## Your goal
Write back, word for word, the lines from the one containing "The height and" to the end of the listing below. Include nothing else, and no pictures.
-- The data follows --
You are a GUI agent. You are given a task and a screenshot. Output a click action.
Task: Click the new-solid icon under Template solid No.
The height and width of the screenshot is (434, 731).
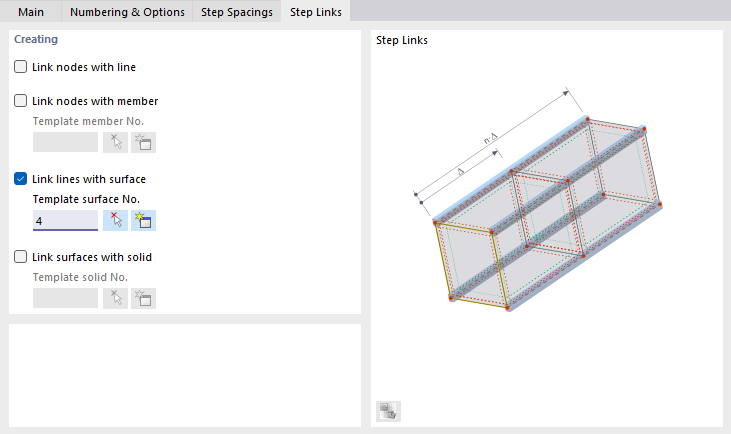point(144,298)
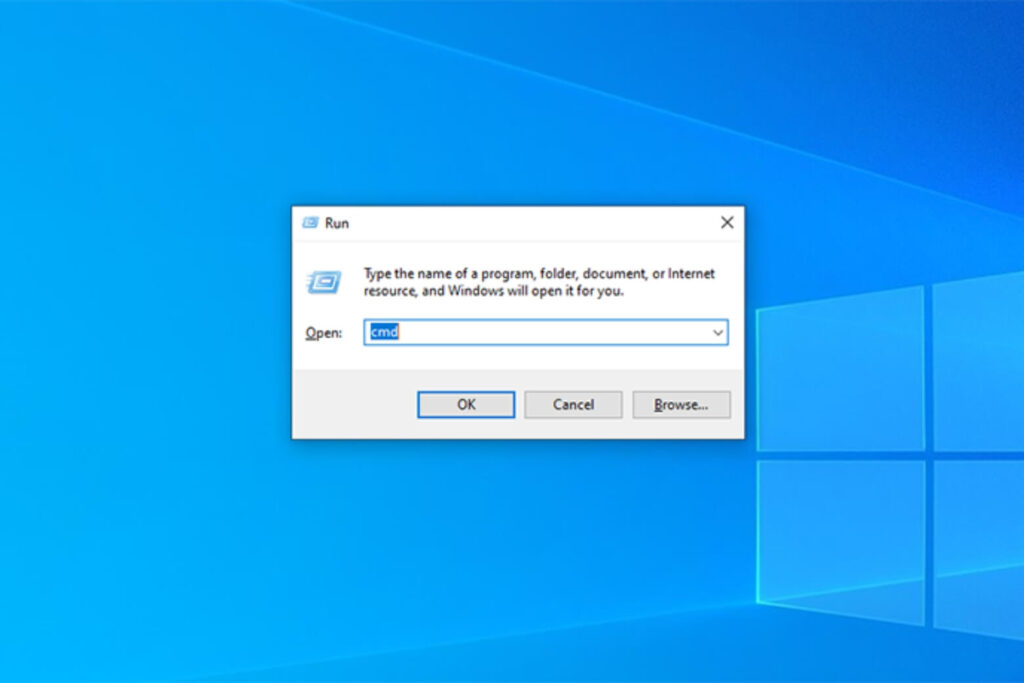Close the Run dialog with the X
1024x683 pixels.
coord(727,222)
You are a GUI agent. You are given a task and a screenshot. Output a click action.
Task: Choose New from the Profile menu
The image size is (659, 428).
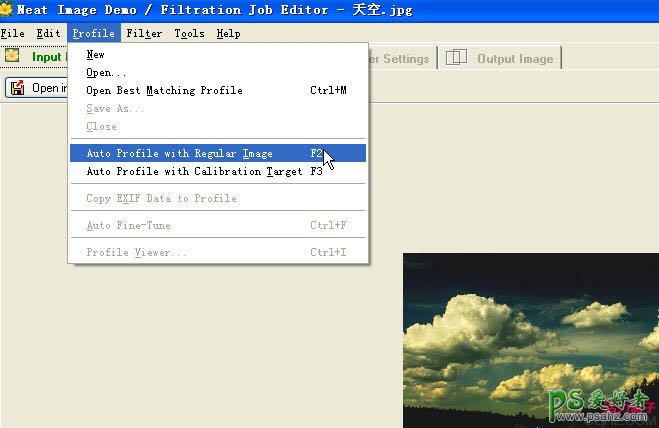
-- The data concluded --
## Exercise answer
The height and width of the screenshot is (434, 731).
point(144,298)
Close the Run dialog with the X
1024x683 pixels.
coord(727,222)
You are a GUI agent. You are given a task and a screenshot. Output a click action.
Task: Choose New from the Profile menu
The image size is (659, 428).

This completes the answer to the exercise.